18 Feb.04 18:15
Jacqueline picked me up at the airport in Nice yesterday morning. Cliched, but it felt like no time had passed at all since we last saw each other in London three years ago. She had errands to do in Nice, which gave us a chance to wander around the old city a little bit. We had a late petit dejuener - bread and butter with coffee - at a cafe next to a flower market that was already closing down for the day around 10:30. Walked through a street of open store fronts selling clothes and shoes, colourful pottery and linens, and fresh dried pasta, pastries, and bread. Old Dr. Atkins would be laughed right out of town.
Nice's coastal road runs between a strip of sandy beach and a crowded line of stately hotels, some with grand old sculpted fronts and ornate wrought iron balconies and some with neon lights. There were people on the beach, but it was too chilly for anyone to be in the water. The lanes are separated by a row of palm trees and flowers.
We went to Carrefour to buy a heater, since the apartment they just moved into has only has a little electric one and electricity is a fortune. Carrefour is like a Walmart, Home Depot, Staples, Radio Shack, Sam's Club and farmer's market all under one vast roof. We're supposed to be the nation of supersizers, but I'm sure that three C-Town grocery carts would fit into one of Carrefour's. We were at check-out counter number 61, and they continued to stretch past us. Women in store uniforms went from register to register on old-school white boot roller skates.
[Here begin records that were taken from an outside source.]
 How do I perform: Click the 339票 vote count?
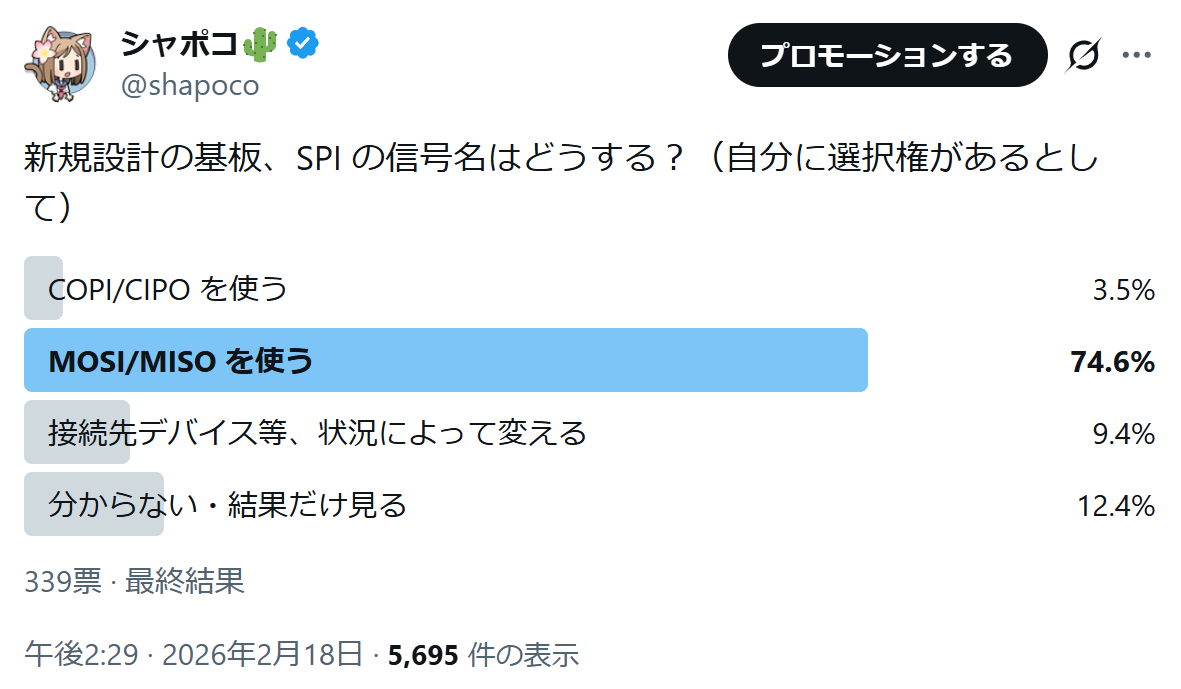pyautogui.click(x=62, y=581)
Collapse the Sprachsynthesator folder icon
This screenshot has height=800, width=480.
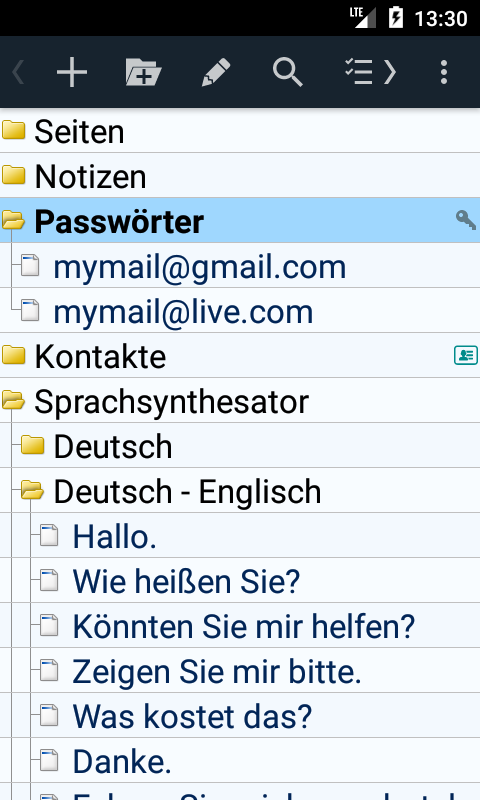click(13, 401)
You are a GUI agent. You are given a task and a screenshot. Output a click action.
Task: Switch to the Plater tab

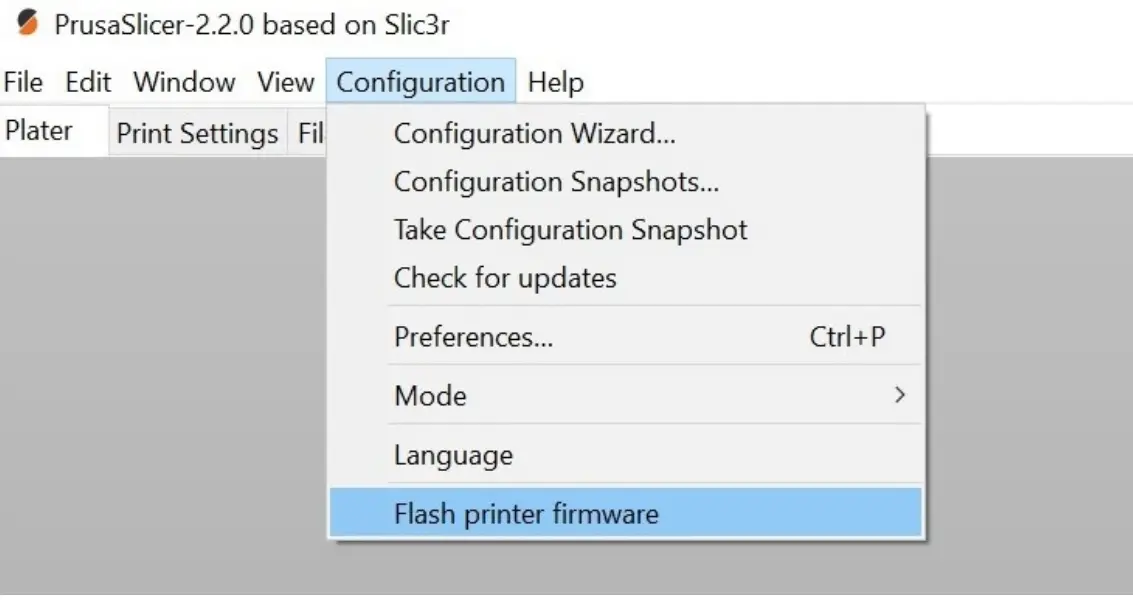click(40, 131)
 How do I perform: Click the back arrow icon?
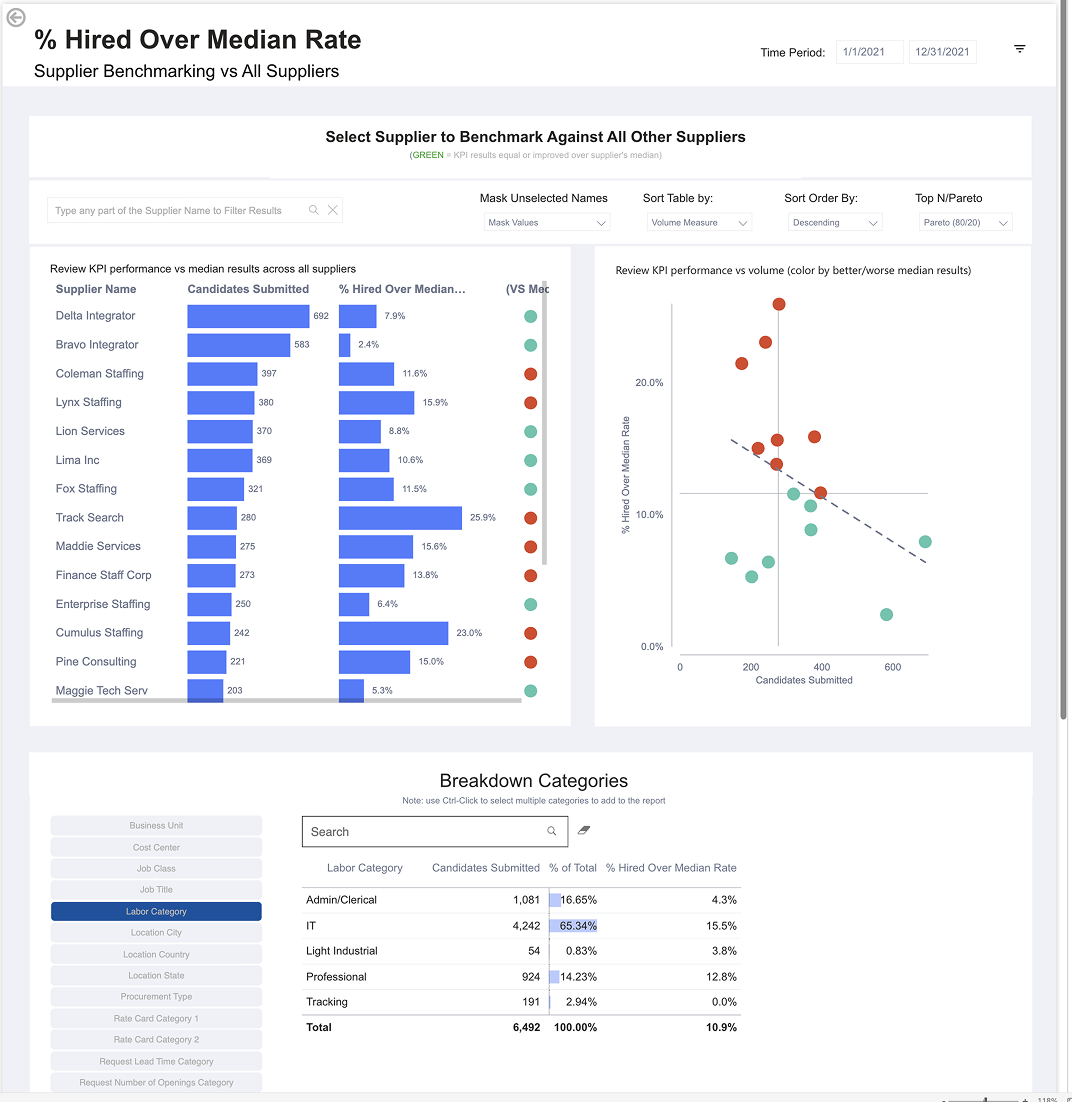click(x=15, y=17)

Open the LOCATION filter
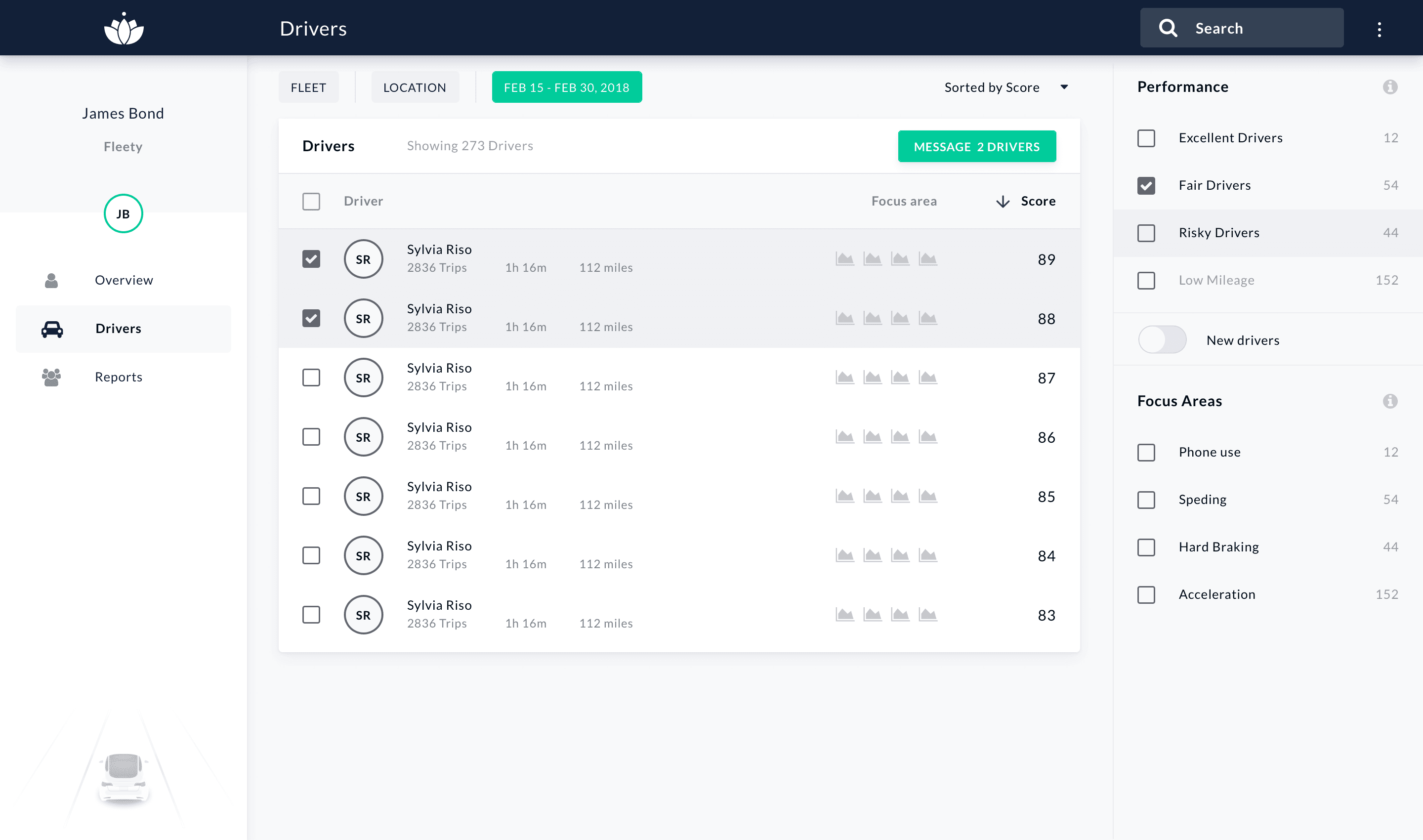(x=415, y=87)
The clerk who'd told Jacqueline the previous day that they'd have heaters in said that she should have called first, and, when she pointed out that he'd already said they would be there, shrugged and said, I believe, Nothing is guaranteed. Even the clerks are philosophers.
Now listening to radio music that sounds for all the world like a Bon Jovi power ballad, but is in French. All I can make out is that he's singing "health, health." Or possibly something else?
The language. Shocking: no miraculous restoration of the French I knew in high school. This morning, I managed to get a long loaf of dark bread by saying "I'd like---" and pointing. Emboldened by this success, I tried to ask what the bread was called after I had paid for it. The woman looked at me strangely and said "90 cents." (who knew Euros were broken down into cents? Sure, they say they hate us.) I tried again. In retrospect I believe I asked, as a line of well-dressed women formed behind me, "No, no, what does the bread say to itself?" A moment of silence and then she said slowly in French, pencilled-in eyebrows raised, "What is the bread called?" Yeah, that. Fournis Provencale. Maybe. I was of course so flustered at that point that I'm not sure. Bien fait, non?
They left a computer French program that supposedly lets you talk into a mouthpiece and tells you how you're doing. I'm not sure I believe it yet, but am looking forward to giving it a shot. If only they made one that would occasionally yell and throw a book at someone like our old French teacher used to.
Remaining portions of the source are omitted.